India is an enigma. Home to over 1,326,570,000 people, India has more unemployed Ph.D.’s than any other country in the world.

We started in the old British-settled city of Fort Cochi, where ancient Chinese fishing nets dominate the Arabian Sea landscape and are still operated the same way. Strikingly large, supported by tree trunks, and raised and lowered with boulders and men hanging onto the massive roping. No winches, no motors….

While in Cochi, I had my laundry done and marveled at the method — beaten on rocks and bleached in the sun. Laundry was never pressed so perfectly nor folded so small.

Leaving the port city, we traveled to the mountainous and incredibly steep tea plantations of Munnar (where we escaped the intense humidity). There, women prune and collect tea leaves and carry 70- to 100-pound bags of tea on their heads in the mountains to be weighed each morning and again in the afternoon. Roughly 16,000 people are employed in the tea trade just in this region.
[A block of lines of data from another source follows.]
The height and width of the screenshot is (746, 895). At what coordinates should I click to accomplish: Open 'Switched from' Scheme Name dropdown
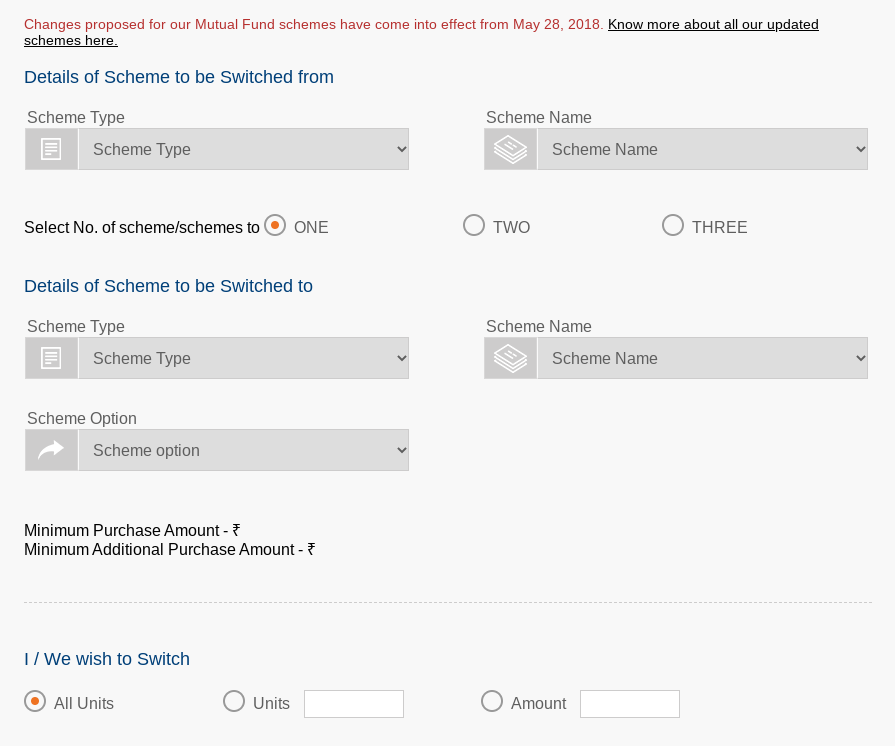coord(702,149)
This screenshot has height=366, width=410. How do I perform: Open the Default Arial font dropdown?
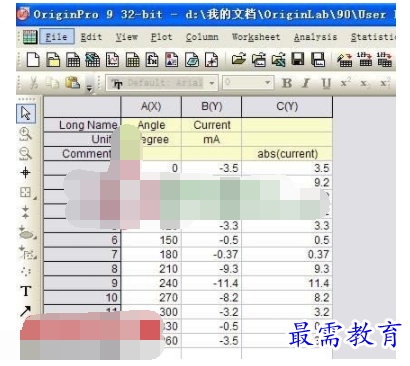tap(162, 83)
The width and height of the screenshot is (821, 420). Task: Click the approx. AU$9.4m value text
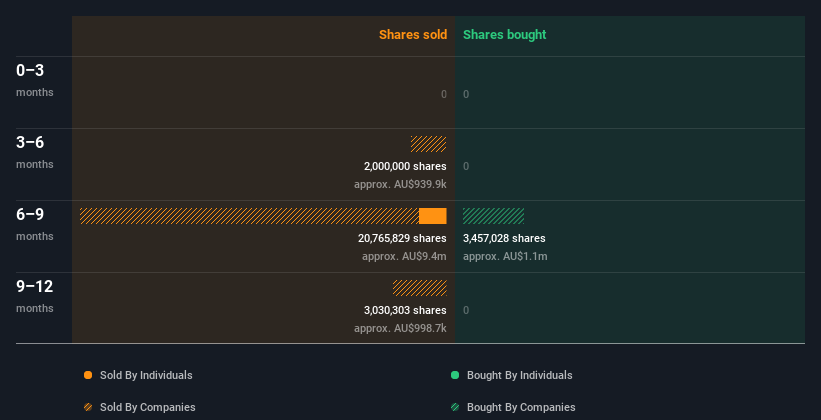404,256

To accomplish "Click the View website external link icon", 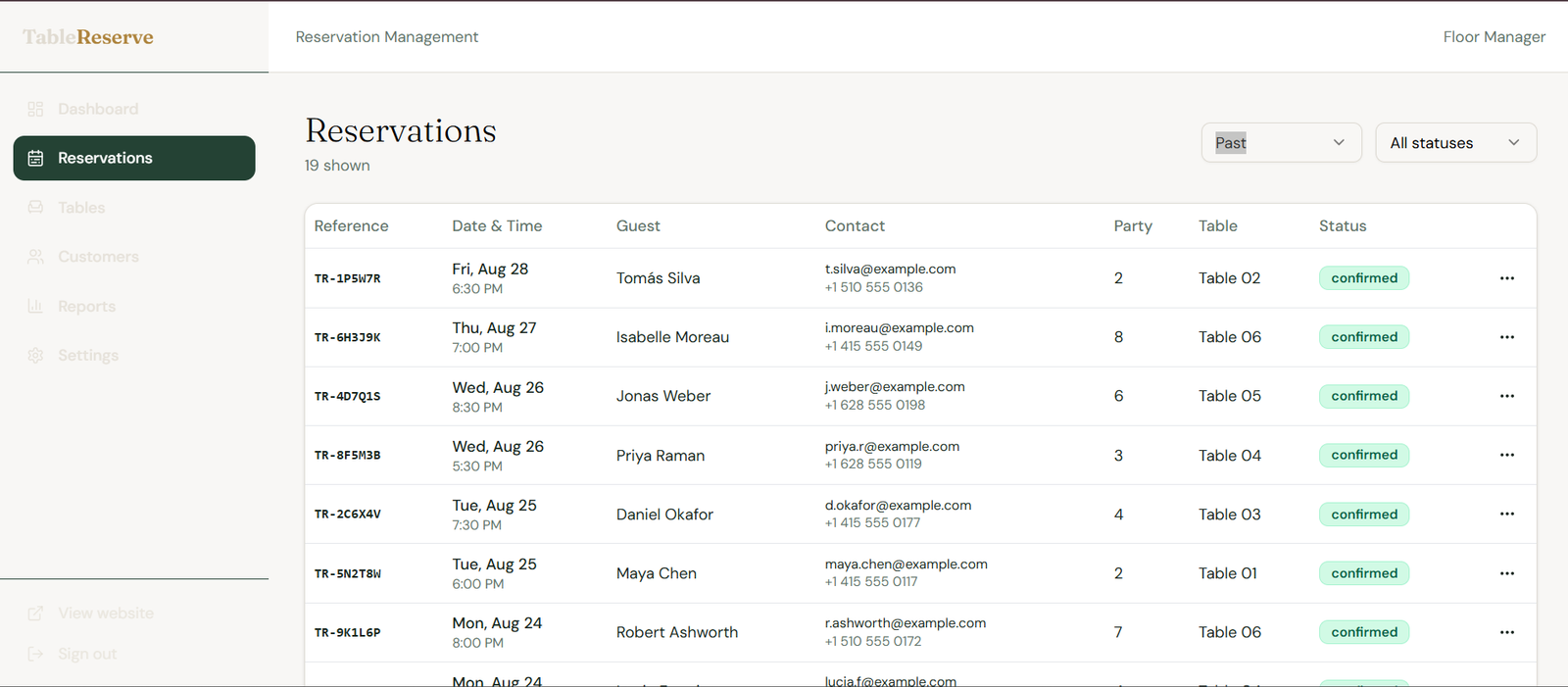I will click(36, 613).
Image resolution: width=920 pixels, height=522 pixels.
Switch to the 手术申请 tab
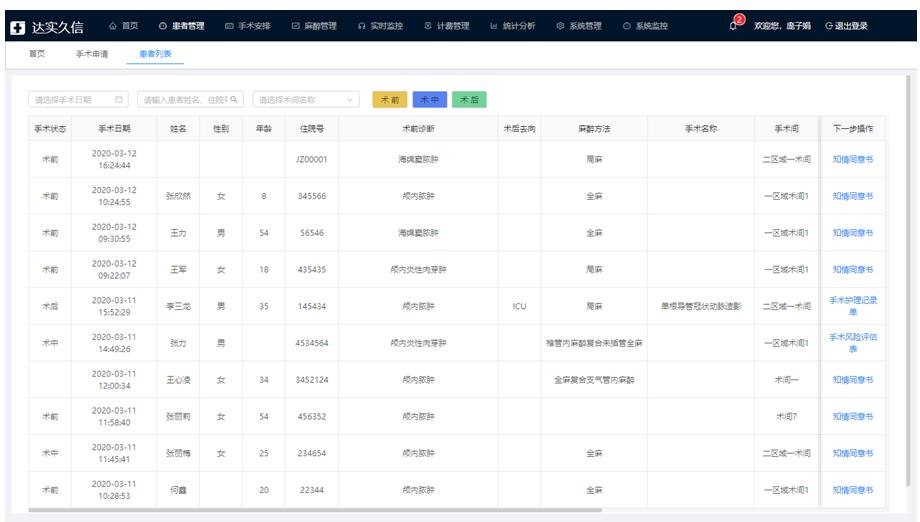pyautogui.click(x=92, y=54)
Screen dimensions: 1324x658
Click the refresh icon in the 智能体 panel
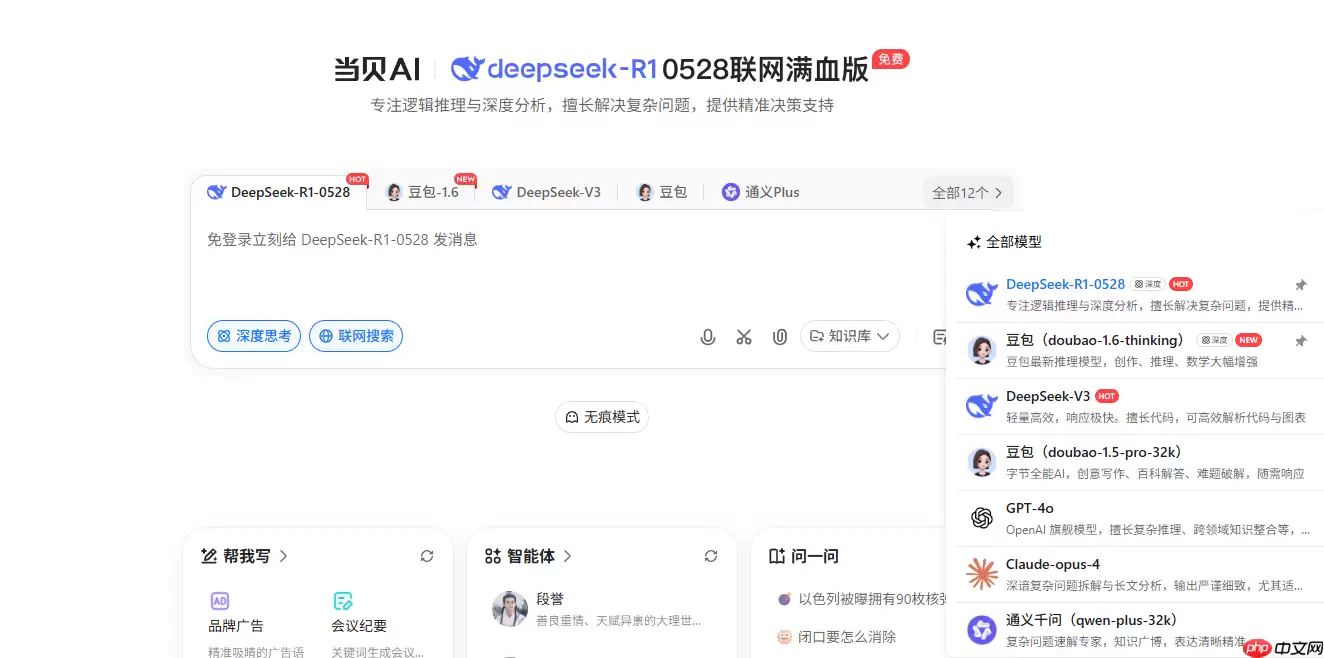click(x=710, y=555)
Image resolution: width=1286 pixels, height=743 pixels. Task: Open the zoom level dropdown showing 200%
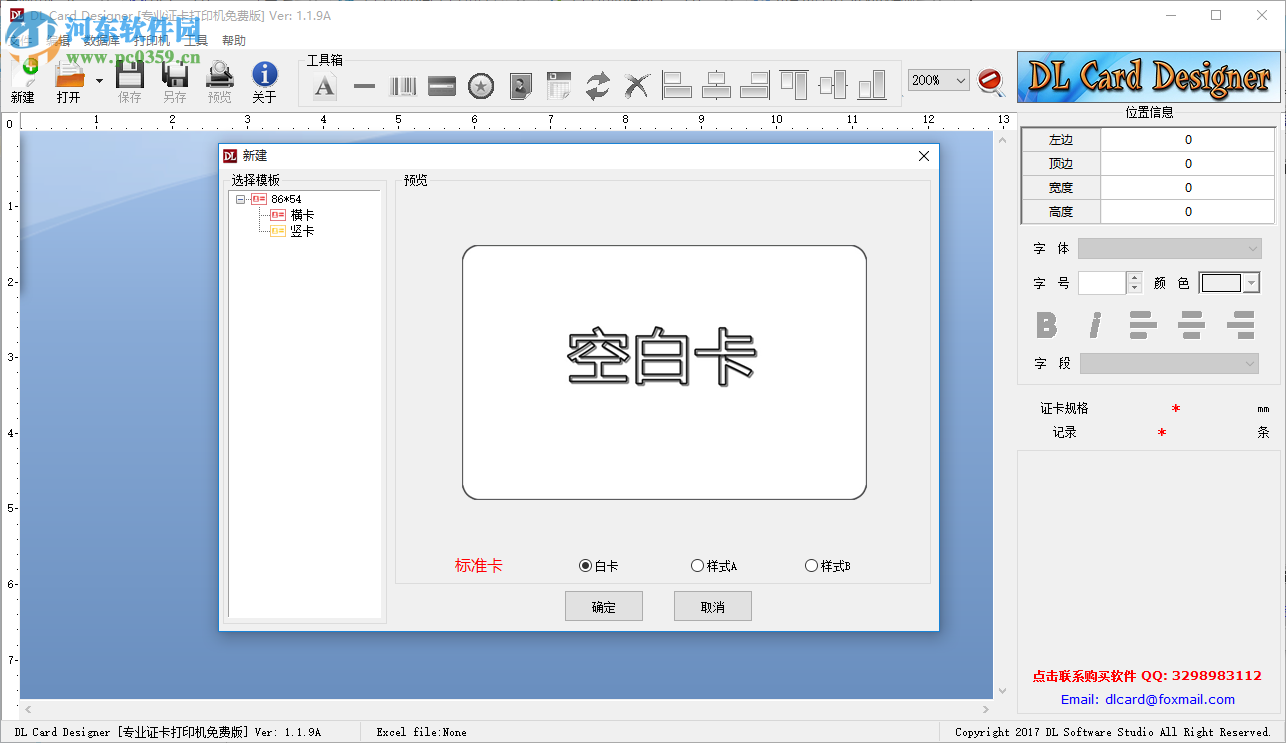960,79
A bonus was traveling the backwaters and lagoons to Vembanad Lake and Allappey Town, where we stayed on houseboats. In the high season, over 3,000 houseboats compete for space, but I recommend it off-season.

In Kerala, a surprising number of faiths live peaceably side-by-side. Churches, synagogues, shrines, and temples dot the landscape and people pray in public. I loved seeing that.

Among the facts I picked up: Curry is the term for ‘seasoning’ of food and vegetables. It is not the aroma we associate with curry in the U.S. India has 600 varieties of bananas, 40 varieties of mangos, and is rich in the production of cardamom, pepper, coffee, tea, sandalwood, and gems.